Start of Block
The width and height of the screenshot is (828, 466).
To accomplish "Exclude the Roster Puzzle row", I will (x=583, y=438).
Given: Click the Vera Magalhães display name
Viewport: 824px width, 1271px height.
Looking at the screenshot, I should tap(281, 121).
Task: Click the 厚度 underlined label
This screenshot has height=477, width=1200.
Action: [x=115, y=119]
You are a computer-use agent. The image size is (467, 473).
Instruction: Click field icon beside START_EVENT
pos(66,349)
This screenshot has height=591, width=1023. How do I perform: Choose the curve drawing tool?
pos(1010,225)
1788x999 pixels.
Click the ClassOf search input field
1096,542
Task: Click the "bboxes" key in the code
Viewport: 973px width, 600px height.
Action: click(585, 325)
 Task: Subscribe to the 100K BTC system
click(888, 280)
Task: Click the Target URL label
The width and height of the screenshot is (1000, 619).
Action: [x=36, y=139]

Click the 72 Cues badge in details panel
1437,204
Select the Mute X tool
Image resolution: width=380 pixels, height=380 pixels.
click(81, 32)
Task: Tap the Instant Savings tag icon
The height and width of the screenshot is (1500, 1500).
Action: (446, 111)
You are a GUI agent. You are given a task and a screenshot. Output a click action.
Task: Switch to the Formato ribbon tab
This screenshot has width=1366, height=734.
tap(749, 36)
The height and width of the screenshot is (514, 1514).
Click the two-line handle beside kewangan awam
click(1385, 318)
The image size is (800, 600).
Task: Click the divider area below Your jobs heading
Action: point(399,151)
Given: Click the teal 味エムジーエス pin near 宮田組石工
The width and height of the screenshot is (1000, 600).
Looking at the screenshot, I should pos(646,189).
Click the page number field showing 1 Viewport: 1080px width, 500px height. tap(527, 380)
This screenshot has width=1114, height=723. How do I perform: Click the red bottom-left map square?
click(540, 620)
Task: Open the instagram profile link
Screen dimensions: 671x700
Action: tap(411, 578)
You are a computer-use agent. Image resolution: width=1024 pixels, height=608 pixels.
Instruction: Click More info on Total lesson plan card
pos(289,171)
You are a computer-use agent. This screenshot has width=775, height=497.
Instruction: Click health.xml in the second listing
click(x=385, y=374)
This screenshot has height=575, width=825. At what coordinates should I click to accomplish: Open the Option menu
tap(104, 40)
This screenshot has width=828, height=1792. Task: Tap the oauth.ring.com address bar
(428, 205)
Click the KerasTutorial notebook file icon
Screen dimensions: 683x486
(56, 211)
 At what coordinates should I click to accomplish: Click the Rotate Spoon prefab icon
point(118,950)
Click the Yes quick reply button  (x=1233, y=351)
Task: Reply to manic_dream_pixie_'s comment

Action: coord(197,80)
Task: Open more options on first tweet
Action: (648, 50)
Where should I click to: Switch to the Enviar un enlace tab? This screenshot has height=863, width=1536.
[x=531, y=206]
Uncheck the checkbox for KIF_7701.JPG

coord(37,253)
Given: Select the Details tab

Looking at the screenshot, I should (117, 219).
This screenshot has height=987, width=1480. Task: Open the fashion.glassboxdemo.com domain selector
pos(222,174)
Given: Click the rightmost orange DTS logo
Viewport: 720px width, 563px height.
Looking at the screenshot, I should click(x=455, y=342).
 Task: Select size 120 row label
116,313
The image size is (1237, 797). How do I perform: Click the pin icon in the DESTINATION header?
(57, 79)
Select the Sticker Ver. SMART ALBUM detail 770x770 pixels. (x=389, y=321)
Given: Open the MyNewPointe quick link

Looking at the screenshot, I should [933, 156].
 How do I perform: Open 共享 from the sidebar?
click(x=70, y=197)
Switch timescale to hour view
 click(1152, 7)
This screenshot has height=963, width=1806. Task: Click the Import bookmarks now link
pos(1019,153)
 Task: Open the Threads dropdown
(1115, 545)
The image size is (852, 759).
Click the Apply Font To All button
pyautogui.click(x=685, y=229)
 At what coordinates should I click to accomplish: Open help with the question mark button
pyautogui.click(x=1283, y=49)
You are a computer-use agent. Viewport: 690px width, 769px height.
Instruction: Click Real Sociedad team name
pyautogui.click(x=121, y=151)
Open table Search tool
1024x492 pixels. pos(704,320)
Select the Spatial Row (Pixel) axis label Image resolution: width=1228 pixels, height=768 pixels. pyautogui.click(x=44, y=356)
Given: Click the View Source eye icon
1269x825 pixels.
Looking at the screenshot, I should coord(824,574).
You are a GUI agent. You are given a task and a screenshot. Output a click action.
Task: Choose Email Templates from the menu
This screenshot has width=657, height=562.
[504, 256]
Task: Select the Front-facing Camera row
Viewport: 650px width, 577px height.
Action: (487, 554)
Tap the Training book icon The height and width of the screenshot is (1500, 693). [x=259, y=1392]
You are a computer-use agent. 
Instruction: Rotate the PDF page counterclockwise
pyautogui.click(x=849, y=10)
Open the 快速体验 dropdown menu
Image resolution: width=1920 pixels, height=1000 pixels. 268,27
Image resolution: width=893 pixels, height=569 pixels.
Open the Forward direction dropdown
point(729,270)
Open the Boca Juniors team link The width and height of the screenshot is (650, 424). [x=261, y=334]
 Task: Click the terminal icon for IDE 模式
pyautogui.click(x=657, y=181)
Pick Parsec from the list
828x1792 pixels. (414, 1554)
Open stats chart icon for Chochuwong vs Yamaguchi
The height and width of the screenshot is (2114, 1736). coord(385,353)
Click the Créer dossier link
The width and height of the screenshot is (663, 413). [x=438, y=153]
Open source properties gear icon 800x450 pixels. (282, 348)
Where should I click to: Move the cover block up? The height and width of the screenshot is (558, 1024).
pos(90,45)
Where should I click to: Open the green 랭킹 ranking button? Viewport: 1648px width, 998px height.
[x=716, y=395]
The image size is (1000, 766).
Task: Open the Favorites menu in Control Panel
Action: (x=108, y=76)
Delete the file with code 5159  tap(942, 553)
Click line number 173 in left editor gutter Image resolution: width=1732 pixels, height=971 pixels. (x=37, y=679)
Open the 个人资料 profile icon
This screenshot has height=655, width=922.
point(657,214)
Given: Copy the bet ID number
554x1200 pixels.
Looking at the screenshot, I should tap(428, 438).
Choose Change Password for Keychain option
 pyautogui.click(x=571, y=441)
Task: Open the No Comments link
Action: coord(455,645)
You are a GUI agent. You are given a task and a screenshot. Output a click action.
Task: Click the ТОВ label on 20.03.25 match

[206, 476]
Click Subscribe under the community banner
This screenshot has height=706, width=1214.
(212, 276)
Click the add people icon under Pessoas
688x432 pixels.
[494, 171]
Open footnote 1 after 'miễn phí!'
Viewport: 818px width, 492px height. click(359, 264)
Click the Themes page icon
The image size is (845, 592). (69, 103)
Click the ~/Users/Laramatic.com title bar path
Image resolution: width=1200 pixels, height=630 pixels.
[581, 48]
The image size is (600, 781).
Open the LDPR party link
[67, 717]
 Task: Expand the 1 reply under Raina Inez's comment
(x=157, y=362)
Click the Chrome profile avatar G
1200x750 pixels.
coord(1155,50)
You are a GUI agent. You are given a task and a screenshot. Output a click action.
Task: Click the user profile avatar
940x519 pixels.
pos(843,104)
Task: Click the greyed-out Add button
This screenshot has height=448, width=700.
End of Block
Every line above should be written out again, unchanged.

* **Answer to this exercise**
The width and height of the screenshot is (828, 466).
To accomplish "Exclude the Roster Puzzle row", I will (x=583, y=438).
Given: Click the Vera Magalhães display name
Viewport: 824px width, 1271px height.
Looking at the screenshot, I should tap(281, 121).
Task: Click the 厚度 underlined label
This screenshot has height=477, width=1200.
Action: [x=115, y=119]
You are a computer-use agent. The image size is (467, 473).
Instruction: Click field icon beside START_EVENT
pos(66,349)
This screenshot has height=591, width=1023. How do I perform: Choose the curve drawing tool?
pos(1010,225)
1788x999 pixels.
Click the ClassOf search input field
1096,542
Task: Click the "bboxes" key in the code
Viewport: 973px width, 600px height.
Action: click(585, 325)
 Task: Subscribe to the 100K BTC system
click(888, 280)
Task: Click the Target URL label
The width and height of the screenshot is (1000, 619).
Action: [x=36, y=139]

Click the 72 Cues badge in details panel
1437,204
Select the Mute X tool
Image resolution: width=380 pixels, height=380 pixels.
click(81, 32)
Task: Tap the Instant Savings tag icon
The height and width of the screenshot is (1500, 1500).
Action: (446, 111)
You are a GUI agent. You are given a task and a screenshot. Output a click action.
Task: Switch to the Formato ribbon tab
This screenshot has width=1366, height=734.
tap(749, 36)
The height and width of the screenshot is (514, 1514).
Click the two-line handle beside kewangan awam
click(1385, 318)
The image size is (800, 600).
Task: Click the divider area below Your jobs heading
Action: point(399,151)
Given: Click the teal 味エムジーエス pin near 宮田組石工
The width and height of the screenshot is (1000, 600).
Looking at the screenshot, I should pos(646,189).
Click the page number field showing 1 Viewport: 1080px width, 500px height. tap(527, 380)
This screenshot has width=1114, height=723. How do I perform: Click the red bottom-left map square?
click(540, 620)
Task: Open the instagram profile link
Screen dimensions: 671x700
Action: tap(411, 578)
You are a computer-use agent. Image resolution: width=1024 pixels, height=608 pixels.
Instruction: Click More info on Total lesson plan card
pos(289,171)
You are a computer-use agent. This screenshot has width=775, height=497.
Instruction: Click health.xml in the second listing
click(x=385, y=374)
This screenshot has height=575, width=825. At what coordinates should I click to accomplish: Open the Option menu
tap(104, 40)
This screenshot has width=828, height=1792. Task: Tap the oauth.ring.com address bar
(428, 205)
Click the KerasTutorial notebook file icon
Screen dimensions: 683x486
(56, 211)
 At what coordinates should I click to accomplish: Click the Rotate Spoon prefab icon
point(118,950)
Click the Yes quick reply button  (x=1233, y=351)
Task: Reply to manic_dream_pixie_'s comment

Action: coord(197,80)
Task: Open more options on first tweet
Action: (648, 50)
Where should I click to: Switch to the Enviar un enlace tab? This screenshot has height=863, width=1536.
[x=531, y=206]
Uncheck the checkbox for KIF_7701.JPG

coord(37,253)
Given: Select the Details tab

Looking at the screenshot, I should (117, 219).
This screenshot has height=987, width=1480. Task: Open the fashion.glassboxdemo.com domain selector
pos(222,174)
Given: Click the rightmost orange DTS logo
Viewport: 720px width, 563px height.
Looking at the screenshot, I should click(x=455, y=342).
 Task: Select size 120 row label
116,313
The image size is (1237, 797). How do I perform: Click the pin icon in the DESTINATION header?
(57, 79)
Select the Sticker Ver. SMART ALBUM detail 770x770 pixels. (x=389, y=321)
Given: Open the MyNewPointe quick link

Looking at the screenshot, I should [933, 156].
 How do I perform: Open 共享 from the sidebar?
click(x=70, y=197)
Switch timescale to hour view
 click(1152, 7)
This screenshot has height=963, width=1806. Task: Click the Import bookmarks now link
pos(1019,153)
 Task: Open the Threads dropdown
(1115, 545)
The image size is (852, 759).
Click the Apply Font To All button
pyautogui.click(x=685, y=229)
 At what coordinates should I click to accomplish: Open help with the question mark button
pyautogui.click(x=1283, y=49)
You are a computer-use agent. Viewport: 690px width, 769px height.
Instruction: Click Real Sociedad team name
pyautogui.click(x=121, y=151)
Open table Search tool
1024x492 pixels. pos(704,320)
Select the Spatial Row (Pixel) axis label Image resolution: width=1228 pixels, height=768 pixels. pyautogui.click(x=44, y=356)
Given: Click the View Source eye icon
1269x825 pixels.
Looking at the screenshot, I should coord(824,574).
You are a GUI agent. You are given a task and a screenshot. Output a click action.
Task: Choose Email Templates from the menu
This screenshot has width=657, height=562.
[504, 256]
Task: Select the Front-facing Camera row
Viewport: 650px width, 577px height.
Action: (487, 554)
Tap the Training book icon The height and width of the screenshot is (1500, 693). [x=259, y=1392]
You are a computer-use agent. 
Instruction: Rotate the PDF page counterclockwise
pyautogui.click(x=849, y=10)
Open the 快速体验 dropdown menu
Image resolution: width=1920 pixels, height=1000 pixels. 268,27
Image resolution: width=893 pixels, height=569 pixels.
Open the Forward direction dropdown
point(729,270)
Open the Boca Juniors team link The width and height of the screenshot is (650, 424). [x=261, y=334]
 Task: Click the terminal icon for IDE 模式
pyautogui.click(x=657, y=181)
Pick Parsec from the list
828x1792 pixels. (414, 1554)
Open stats chart icon for Chochuwong vs Yamaguchi
The height and width of the screenshot is (2114, 1736). coord(385,353)
Click the Créer dossier link
The width and height of the screenshot is (663, 413). [x=438, y=153]
Open source properties gear icon 800x450 pixels. (282, 348)
Where should I click to: Move the cover block up? The height and width of the screenshot is (558, 1024).
pos(90,45)
Where should I click to: Open the green 랭킹 ranking button? Viewport: 1648px width, 998px height.
[x=716, y=395]
The image size is (1000, 766).
Task: Open the Favorites menu in Control Panel
Action: (x=108, y=76)
Delete the file with code 5159  tap(942, 553)
Click line number 173 in left editor gutter Image resolution: width=1732 pixels, height=971 pixels. (x=37, y=679)
Open the 个人资料 profile icon
This screenshot has height=655, width=922.
point(657,214)
Given: Copy the bet ID number
554x1200 pixels.
Looking at the screenshot, I should tap(428, 438).
Choose Change Password for Keychain option
 pyautogui.click(x=571, y=441)
Task: Open the No Comments link
Action: coord(455,645)
You are a GUI agent. You are given a task and a screenshot. Output a click action.
Task: Click the ТОВ label on 20.03.25 match

[206, 476]
Click Subscribe under the community banner
This screenshot has height=706, width=1214.
(212, 276)
Click the add people icon under Pessoas
688x432 pixels.
[494, 171]
Open footnote 1 after 'miễn phí!'
Viewport: 818px width, 492px height. click(359, 264)
Click the Themes page icon
The image size is (845, 592). (69, 103)
Click the ~/Users/Laramatic.com title bar path
Image resolution: width=1200 pixels, height=630 pixels.
[581, 48]
The image size is (600, 781).
Open the LDPR party link
[67, 717]
 Task: Expand the 1 reply under Raina Inez's comment
(x=157, y=362)
Click the Chrome profile avatar G
1200x750 pixels.
coord(1155,50)
You are a GUI agent. You are given a task and a screenshot. Output a click action.
Task: Click the user profile avatar
940x519 pixels.
pos(843,104)
Task: Click the greyed-out Add button
This screenshot has height=448, width=700.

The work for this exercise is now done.